A Roma de A Doce Vida, de Federico Fellini
A Doce Vida (1960), dirigido por Federico Fellini (1920 - 1993), é um clássico do cinema italiano e uma forte crítica à alta sociedade romana da época. Durante uma semana, Marcello Rubini (Marcello Mastroianni), um escritor e jornalista de tabloide, busca por algum propósito em meio à decadente elite de Roma enquanto tenta flagrar celebridades em situações comprometedoras ou embaraçosas, especialmente quando são mulheres bonitas.
Marcello se envolve amorosamente com Maddalena (Anouk Aimee) e a atriz superstar sueca Sylvia (Anita Ekberg) apesar de estar noivo de Emma (Yvonne Furneaux), uma mulher pegajosa, insegura e melodramática. A narrativa, fragmentada em episódios, reflete a desorientação e o vazio existencial de Marcello. A cena icônica de Sylvia na Fontana di Trevi simboliza desejo e inatingibilidade.
A Doce Vida ganhou a Palma de Ouro em Cannes, popularizou um estilo de vida e deu origem ao termo "paparazzo," inspirado no sobrenome de um fotógrafo amigo do protagonista Marcello. O filme aborda temas como a busca pela felicidade, o vazio espiritual, a superficialidade da fama e a decadência moral. Combina realismo e surrealismo, com destaque para a fotografia de Otello Martelli e a trilha sonora de Nino Rota.
Roma foi fundada em 753 a.C. por Rômulo e governada por uma série de sete reis durante a monarquia. Em 509 a.C., Roma se tornou uma república. Em 27 a.C., Otaviano Augusto inaugurou o Império Romano. Pensar em Império Romano é pensar em Nero, o último imperador da Dinastia Júlio-Claudiana.
Nero, o Imperador Cruel, Tirânico e Incendiário. Será?

=== Material de origem ===
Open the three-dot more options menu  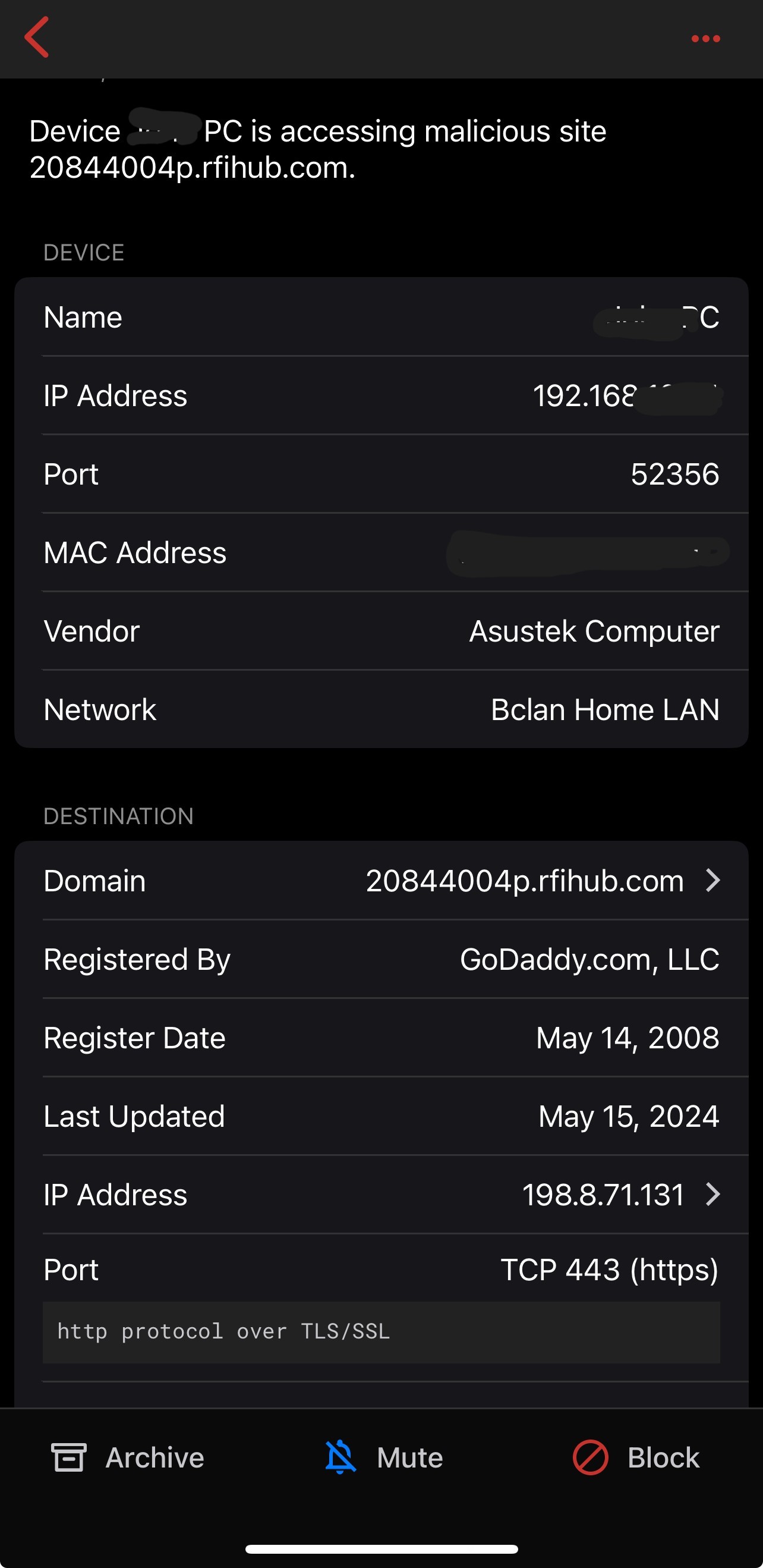coord(705,39)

=== A realizar ===
(1) Indique se cada afirmação concorda com o texto sobre A Doce Vida, respondendo sim ou não e citando literalmente as palavras do texto que decidem a resposta. (a) O filme ganhou a Palma de Ouro em Cannes. (b) Marcello está noivo de Maddalena. (c) Roma se tornou uma república em 27 a.C.
(2) Copie, sem alterações, o trecho do texto sobre A Doce Vida que vai de "A Roma de A" até "são mulheres bonitas.", inclusive.
(3) Prossiga com o texto sobre A Doce Vida a partir do ponto em que ele termina.

=== Respostas por tarefa ===
(1)
(a) Sim: "A Doce Vida ganhou a Palma de Ouro em Cannes"
(b) Não: "apesar de estar noivo de Emma (Yvonne Furneaux)"
(c) Não: "Em 509 a.C., Roma se tornou uma república."

(2)
A Roma de A Doce Vida, de Federico Fellini
A Doce Vida (1960), dirigido por Federico Fellini (1920 - 1993), é um clássico do cinema italiano e uma forte crítica à alta sociedade romana da época. Durante uma semana, Marcello Rubini (Marcello Mastroianni), um escritor e jornalista de tabloide, busca por algum propósito em meio à decadente elite de Roma enquanto tenta flagrar celebridades em situações comprometedoras ou embaraçosas, especialmente quando são mulheres bonitas.

(3)
Nero, imperador de Roma de 54 a 68, é frequentemente lembrado como tirano, cruel e assassino, acusado de matar Agripina, sua mãe, e suas esposas Cláudia Otávia e Popeia Sabina. No entanto, uma reportagem da BBC de 2021, sobre a exposição Nero: The Man Behind the Myth no British Museum, desafia essa visão negativa de Nero. Baseada em documentos inéditos e correspondências, a exposição apresenta uma imagem de Nero bem mais complexa do que a que chegou até nós.
Nero assumiu o poder aos dezesseis anos, fez reformas populares, melhorou o abastecimento de alimentos e ficou com a popularidade em alta. Entretanto, suas políticas e extravagancias artísticas irritaram a elite. Segundo a curadora da exposição, historiadores como Tácito, Cassius Dio e Suetônio, opositores políticos de Nero, ao distorcer a imagem do imperador, contribuíram para a construção de sua reputação negativa. Já Federico Fellini teve sua reputação positiva tremendamente aumentada depois de A Doce Vida, o que não quer dizer que o mundo era cor-de-rosa para os produtores.
A Doce Vida, Não tão Doce
A Doce Vida é amplamente reconhecido como um dos filmes mais amados da história do cinema; porém raramente se considera a perspectiva do produtor, figura essencial para a realização de qualquer filme. No centenário do nascimento de Fellini, o documentário A verdade sobre A Doce Vida revela, pela primeira vez, a história dos bastidores do filme, ancorado em documentos inéditos, como a correspondência entre Fellini e os produtores Giuseppe Amato e Angelo Rizzoli.
A reconstrução detalhada de cenas e depoimentos, possibilita investigação da gênese e dos desafios para a produção de uma das maiores obras-primas do cinema. O documentário conta a história de uma paixão cinematográfica e o empenho do produtor Giuseppe Amato que arriscou quase tudo para realizar seu sonho de transformar um filme inicialmente desacreditado em um ícone eterno da sétima arte. A verdade sobre A Doce Vida está para o filme de Fellini assim como a Exposição no British Museum está para Nero.
A Amarga Vida de Nero
Nero foi o primeiro imperador romano a se apresentar publicamente no palco. Organizava espetáculos para aumentar sua popularidade, o que gerou críticas da elite. Sua mãe, Agripina, teve grande influência no governo, mas as tensões entre eles levaram à morte de Agripina, atribuída a Nero. Cláudia Otávia, sua primeira esposa, foi executada por adultério, e sua segunda esposa, Popeia Sabina, morreu durante a gravidez, com Nero novamente suspeito de assassinato.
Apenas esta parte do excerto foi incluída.